Generationsspezifische Erfahrungen legen zum Beispiel für ganze Alterskohorten auch fest, wie sie über den Berufseinstieg nachdenken. Wer Anfang 2009 mit dem BWL-Studium fertig war und in die Finanzbranche wollte, beginnt sein Arbeitsleben mit ganz bestimmten Eindrücken. Vielleicht sind sie noch vergleichbar mit den Erfahrungen der jungen Menschen, die all ihren Mut zusammennehmen und eine Event-Agentur gründen – Stichtag, 1. Januar 2020. Zusammen mutig in eine neue Dekade starten – was soll schon schief gehen?
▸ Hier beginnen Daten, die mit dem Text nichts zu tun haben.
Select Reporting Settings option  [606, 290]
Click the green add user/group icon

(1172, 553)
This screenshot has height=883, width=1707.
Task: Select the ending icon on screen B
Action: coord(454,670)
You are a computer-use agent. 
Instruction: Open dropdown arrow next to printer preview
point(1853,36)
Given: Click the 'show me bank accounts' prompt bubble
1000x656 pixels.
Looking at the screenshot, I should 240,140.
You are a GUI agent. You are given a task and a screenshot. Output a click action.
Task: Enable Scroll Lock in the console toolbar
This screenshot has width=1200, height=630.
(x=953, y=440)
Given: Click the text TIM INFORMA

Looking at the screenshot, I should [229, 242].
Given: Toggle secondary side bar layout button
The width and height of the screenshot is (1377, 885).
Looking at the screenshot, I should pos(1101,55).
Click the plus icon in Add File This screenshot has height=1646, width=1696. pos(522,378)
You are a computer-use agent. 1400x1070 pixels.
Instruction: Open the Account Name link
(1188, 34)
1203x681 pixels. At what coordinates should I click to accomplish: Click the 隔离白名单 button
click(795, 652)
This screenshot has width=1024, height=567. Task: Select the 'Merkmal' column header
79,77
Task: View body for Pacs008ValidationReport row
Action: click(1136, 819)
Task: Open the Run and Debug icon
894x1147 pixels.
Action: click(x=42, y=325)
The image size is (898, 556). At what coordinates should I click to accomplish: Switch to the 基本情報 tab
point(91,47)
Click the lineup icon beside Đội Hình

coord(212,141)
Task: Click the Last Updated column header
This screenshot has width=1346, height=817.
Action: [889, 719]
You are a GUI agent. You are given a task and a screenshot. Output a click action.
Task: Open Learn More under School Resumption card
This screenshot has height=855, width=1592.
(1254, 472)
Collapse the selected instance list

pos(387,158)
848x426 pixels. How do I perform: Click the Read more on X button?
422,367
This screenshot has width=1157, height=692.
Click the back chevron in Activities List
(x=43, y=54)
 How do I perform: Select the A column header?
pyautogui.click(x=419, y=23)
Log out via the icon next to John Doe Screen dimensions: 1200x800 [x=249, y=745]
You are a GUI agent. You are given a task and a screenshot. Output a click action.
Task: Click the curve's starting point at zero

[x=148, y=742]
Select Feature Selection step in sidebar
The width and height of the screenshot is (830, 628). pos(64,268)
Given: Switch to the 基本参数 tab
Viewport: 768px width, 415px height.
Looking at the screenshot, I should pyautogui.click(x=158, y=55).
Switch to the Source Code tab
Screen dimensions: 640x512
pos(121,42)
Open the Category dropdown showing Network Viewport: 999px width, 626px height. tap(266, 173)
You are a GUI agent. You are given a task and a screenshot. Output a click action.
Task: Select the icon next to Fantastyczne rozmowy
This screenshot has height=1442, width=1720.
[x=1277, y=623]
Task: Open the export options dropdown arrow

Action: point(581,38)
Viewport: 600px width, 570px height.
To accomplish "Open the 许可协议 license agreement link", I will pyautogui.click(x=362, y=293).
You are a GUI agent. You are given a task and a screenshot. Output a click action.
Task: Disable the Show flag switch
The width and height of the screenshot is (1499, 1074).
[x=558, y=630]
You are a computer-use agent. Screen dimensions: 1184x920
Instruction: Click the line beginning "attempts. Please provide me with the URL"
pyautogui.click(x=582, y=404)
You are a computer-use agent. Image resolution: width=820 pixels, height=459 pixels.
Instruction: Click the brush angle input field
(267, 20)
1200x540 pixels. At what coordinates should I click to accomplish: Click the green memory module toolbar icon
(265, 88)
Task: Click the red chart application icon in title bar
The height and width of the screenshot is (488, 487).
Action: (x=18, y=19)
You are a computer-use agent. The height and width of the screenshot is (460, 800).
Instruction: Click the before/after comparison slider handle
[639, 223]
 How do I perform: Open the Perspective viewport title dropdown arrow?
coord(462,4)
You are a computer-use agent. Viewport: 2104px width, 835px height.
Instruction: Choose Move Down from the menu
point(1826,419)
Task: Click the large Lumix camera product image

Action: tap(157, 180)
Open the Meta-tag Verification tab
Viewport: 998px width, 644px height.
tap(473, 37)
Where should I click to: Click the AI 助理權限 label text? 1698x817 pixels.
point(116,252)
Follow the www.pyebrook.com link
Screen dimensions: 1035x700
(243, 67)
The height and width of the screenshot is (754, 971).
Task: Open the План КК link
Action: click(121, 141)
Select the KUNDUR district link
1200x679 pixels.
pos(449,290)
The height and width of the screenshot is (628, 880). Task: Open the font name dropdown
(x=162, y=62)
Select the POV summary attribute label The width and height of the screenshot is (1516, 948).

Man kann nach Generationen kategorisieren – aber zu welchem Zweck?
Dass ein ähnliches Alter aufgrund ähnlicher Erfahrungen ein Gefühl von Gemeinsamkeit geben kann, ist also nicht überraschend. Schwieriger wird es aber, wenn aus gemeinsamen Erfahrungen kausal auch gemeinsame Verhaltenspräferenzen abgeleitet werden sollen. So sind die Kohorten der heutigen Berufseinsteiger:innen dafür bekannt, dass sie auf eine gute Work-Life-Balance achten würden, während die Kohorten der „Baby-Boomer“ das Prinzip von Aufstieg durch Leistung wesentlich stärker verinnerlicht haben sollen.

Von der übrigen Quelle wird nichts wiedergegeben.